Over the weekend I upgraded a kid's PC from Win98 to XP. I'd been dragging my heels because Win98 was "good enough" for games, IM, and writing school reports, but this installation had long since reached its half-life. Also, I was curious to see what a 98-to-XP upgrade would be like, never having done one. So I fired up the installer and posted the kid on guard to alert me when intervention was required.
He summoned me repeatedly, but in each case the reason was a popup ad, not anything technical. Call me naive, but the frequency and intrusiveness of these ads surprised me. Otherwise, though, the in-place upgrade went smoothly. It really is remarkable that the Win9x kernel can be uprooted, and the NT kernel inserted in its place, with so little disruption.

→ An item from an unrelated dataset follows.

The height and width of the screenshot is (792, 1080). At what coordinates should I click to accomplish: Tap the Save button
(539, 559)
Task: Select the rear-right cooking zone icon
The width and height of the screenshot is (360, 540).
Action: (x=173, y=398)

In order to ensure the maximum half-life for the new system, I made myself administrator and gave a limited account to the kid. Then I set him to work verifying that his games still worked. All of them did except for Age of Empires. The installation report suggested I should reinstall it. I switched to my account, did that, and fired up the game. It worked. Then I switched back to the kid's account and fired up the game. It still failed.

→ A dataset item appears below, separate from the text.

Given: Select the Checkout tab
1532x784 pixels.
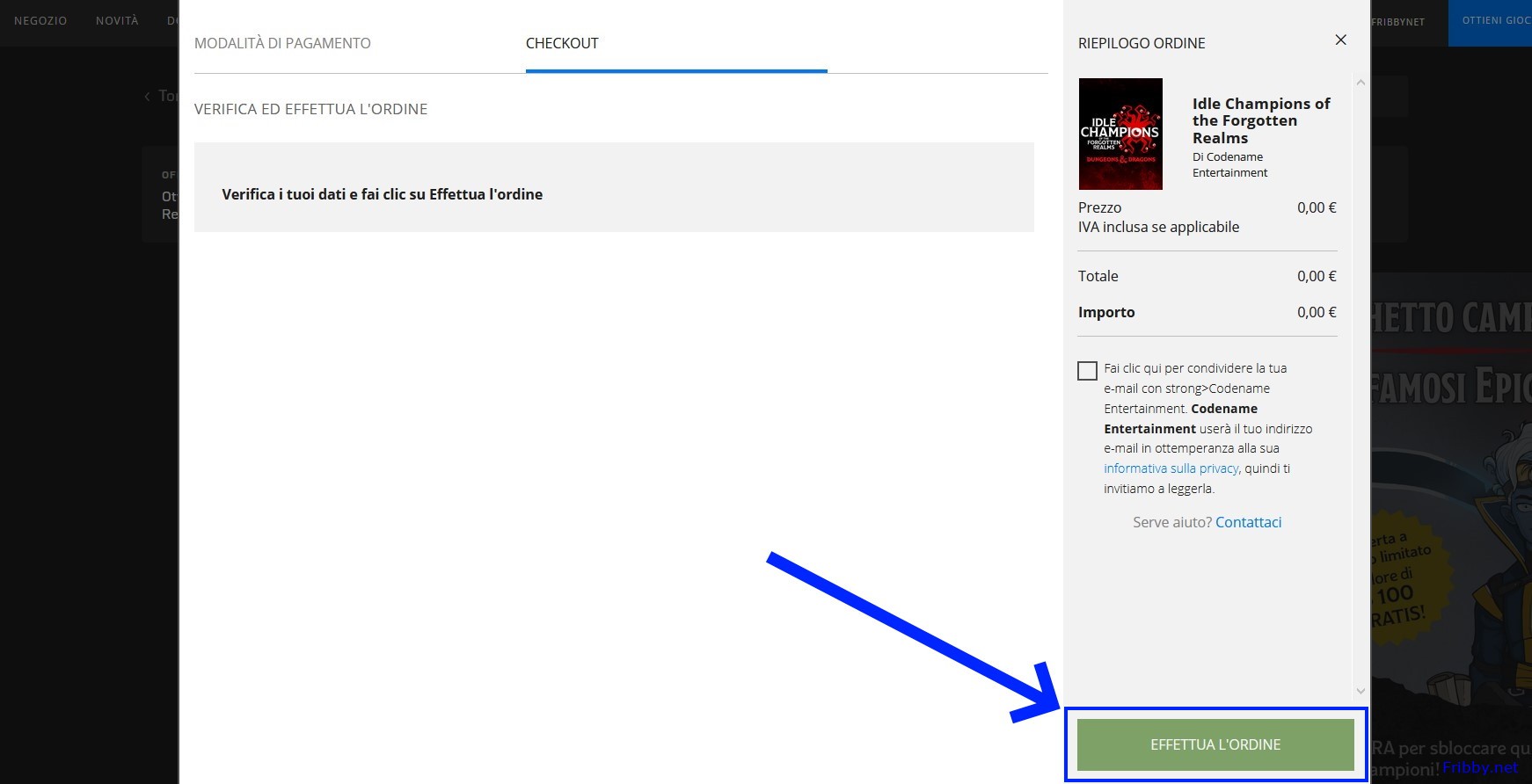Looking at the screenshot, I should 562,43.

So for now, the kid is the proud owner of administrative privilege. I could milk this for irony by pointing out that Age of Empires is a Microsoft product. But I'd rather take this in a different direction. Partial trust is a hard problem, period, in all operating systems and environments. So hard that we either spend inordinate amounts of time figuring out how to make partial trust work, or we punt and allow more trust than we should. Or both.
In this particular example, had I the time and inclination to solve the problem, I'd probably fire up Sysinternals' Filemon and try to find out which file or directory Age of Empires is failing to read or write. Of course the problem could lie elsewhere -- with API permissions rather than file permissions, for example.
This isn't only a Windows issue. Across the board we need better ways to visualize trust boundaries and diagnose problems arising at these boundaries.